Lou Gerken of Gerken Capital in San Francisco says gold is going to $2,000 an ounce, an record. It closed Friday at $1,648 for the August futures contract.

“Maybe over the short run Treasurys will be okay, but if you consider what the government backs in terms of state funding then it’s going to hurt municiaplities a lot down the road.  Maybe in the next week or two we won’t see much pain, but over the long term you will see a change in market thinking in bonds.  I have a feeling that the J&Js of the world and the IBMs and the Apples are going to have a more attractiveness to bond investors because of the cash they carry,” Smolen says, which makes servicing debt a piece of cake.

“It’s not goign to take too many sovereign wealth funds to decide that it’s better to move into gold and silver than dollars, and I think there will be some purchase of equities in hard asset companies in the days ahead,” Smolen says. 

On July 12, fund managers polled by Forbes said that they had no confidence in Washington to resolve the fiscal crisis. The best case scenario was a last minute budget deal, with subpar reforms and cutbacks, which is exactly what happened.  It’s not that the market wants to shove the US government down the drain, it just wants serious long term tax reform, closure of major tax loopholes that has companies like Google paying next to nothing in taxes, and a raising of the retirement age because people are living much longer than the original Social Security pension system had allocated.

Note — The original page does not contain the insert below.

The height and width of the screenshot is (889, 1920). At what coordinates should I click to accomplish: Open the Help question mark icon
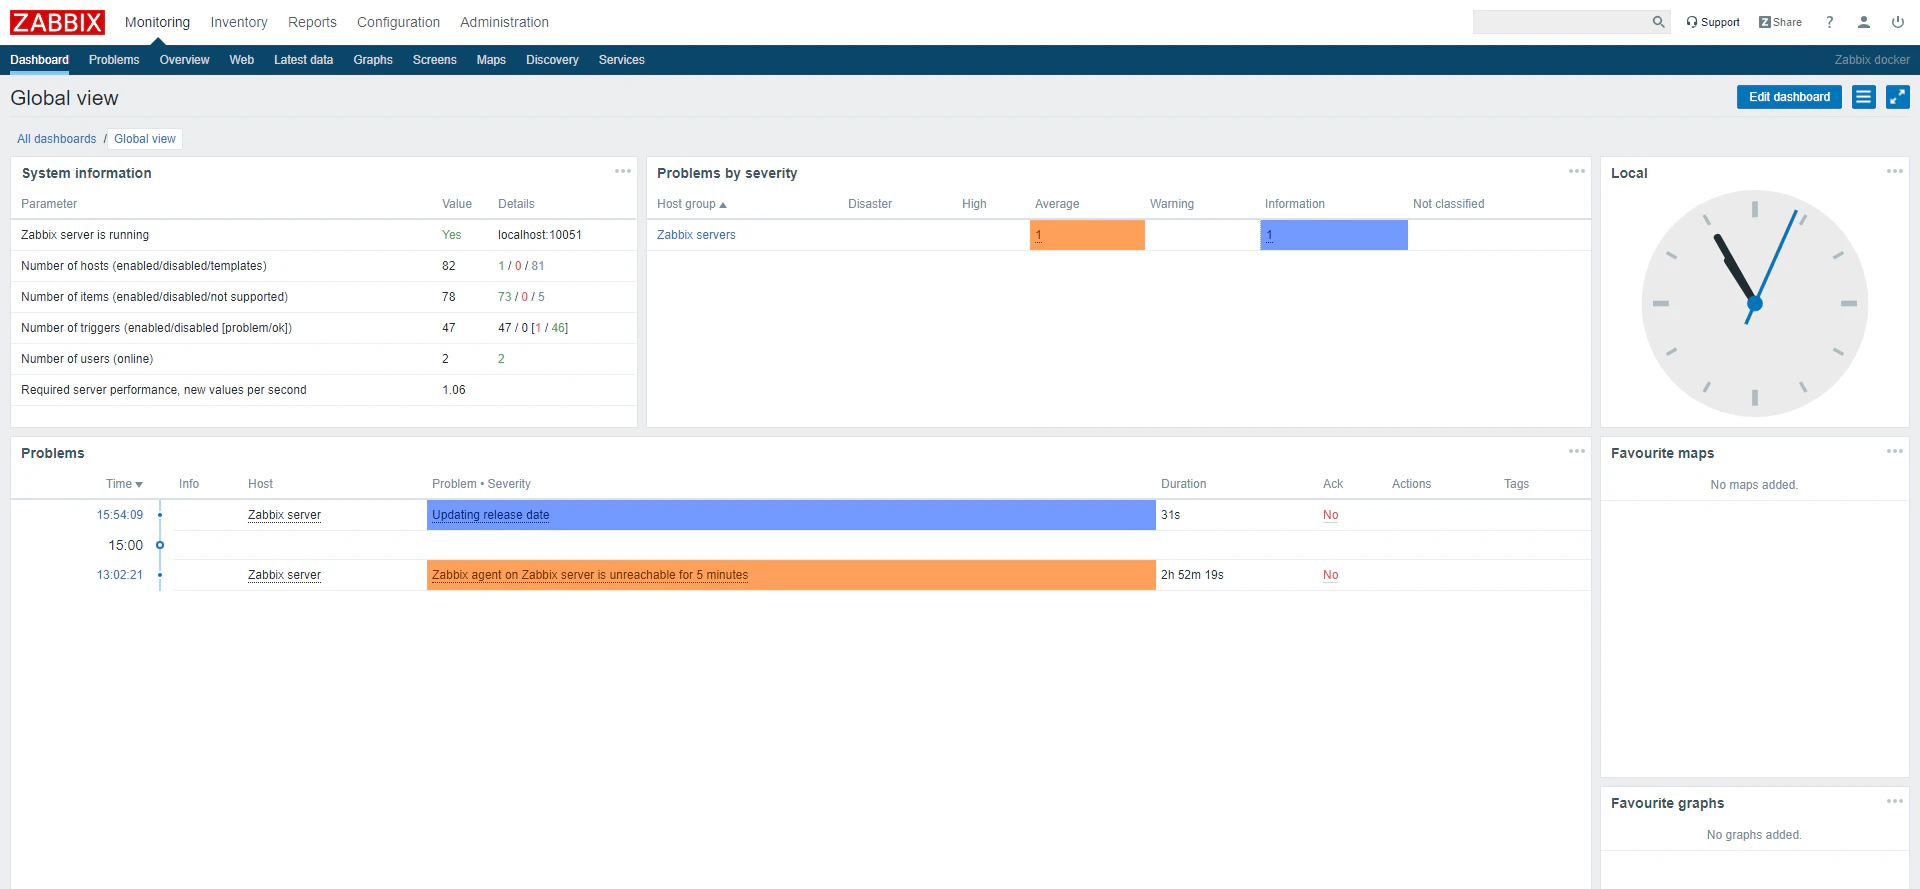pyautogui.click(x=1830, y=22)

“It is now clear that Standard and Poor’s has no confidence in Washington either,” says Joseph E. Meyer, a former Merrill Lynch broker now running the Straight Money Analysis newsletter. “ The crisis with the Federal deficits, state budgets and the dollar is not ending with the debt bill.  It’s just beginning.  The role of the dollar moving forward is now in question. The European Union is not pleased with this latest development and the Chinese must now reevaluate their commitment to dollar denominated assets as well. None of the major structural problems in the economy at this point have even begun to be addressed, so simply stated this economy is in deep trouble and the markets now know it,” he says.

The US credit downgrade has added a global dimension on top of the eurozone’s debt crisis in the markets, leading Finance Ministers from the G-7 to call an emergency meeting this weekend.

“The G7 will confer by telephone. It’s not yet confirmed whether it will be in one stage or in two stages, tonight and tomorrow,” a senior European diplomatic source told Reuters. Francois Baroin, France’s finance minister, who would chair such a meeting under the French presidency of the G7 and G20, said in a radio interview it was too early to say whether there would be an early G7 meeting, scheduled for early September initially.

The downgrade potentially changes the monetary relationship between the US and the world’s largest creditor nations, like China, who lend money to the US to support the country’s borrowing. The question is at what pace will they continue to buy US debt and, more importantly, at what interest rate will the market demand now that the US is no longer AAA. 

“If interest rates rise, it will break the back of a already very depressed and fragile housing market and increase debt stress on the money center banks,” Meyer expects.  ”Hard assets plays are the place to be. I would avoid the government bond market and use rallies to raise cash and reduce exposure to the broader equity markets because this is now a high risk situation.”